A Polícia Federal deflagrou a Operação Estágio IV para apurar suspeitas de irregularidades em contratos e repasses de recursos públicos, incluindo transferências do Governo de Alagoas ao Instituto IZM, ligado ao deputado estadual Lelo Maia. Segundo a PF, o instituto recebeu cerca de R$ 15,7 milhões entre 2024 e 2025. A operação cumpriu 38 mandados de busca e apreensão e medidas cautelares, como a suspensão do exercício de função pública por 180 dias, determinadas pelo Tribunal Regional Federal da 5ª Região (TRF-5).

As ordens judiciais foram executadas em Alagoas, Pernambuco e no Distrito Federal, com a participação de 170 policiais federais e 26 auditores. A Justiça também determinou o sequestro de bens, incluindo veículos e imóveis de alto valor, além da apreensão de dinheiro em espécie, em moeda nacional e estrangeira, e duas armas de fogo.
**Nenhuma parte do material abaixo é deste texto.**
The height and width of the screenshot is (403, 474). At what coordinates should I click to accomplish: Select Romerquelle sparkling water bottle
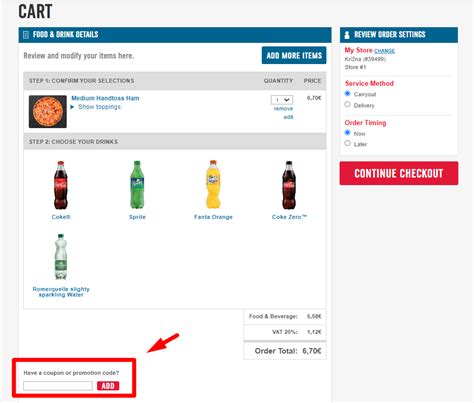[x=61, y=257]
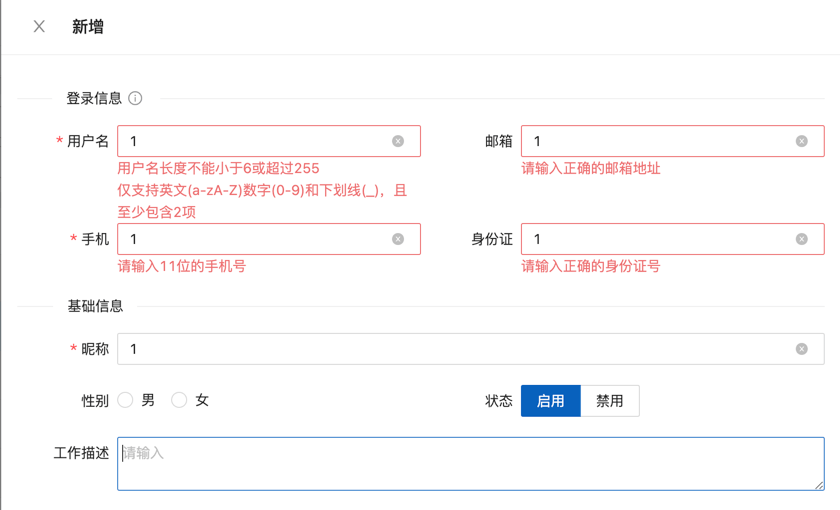Clear the 邮箱 field with its clear icon
The image size is (840, 510).
click(x=801, y=141)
De acordo com as investigações, há indícios de favorecimento em contratos emergenciais firmados pela Secretaria de Estado da Saúde (Sesau) entre 2023 e 2025, envolvendo duas empresas — uma fornecedora de material hospitalar e uma construtora. As contratações diretas somam quase R$ 100 milhões e teriam resultado no pagamento de vantagens indevidas. A PF também apura desvio de recursos do SUS por meio de ressarcimentos superfaturados de consultas e procedimentos supostamente não realizados, estimados em mais de R$ 18 milhões, além de possível lavagem de dinheiro e ocultação patrimonial.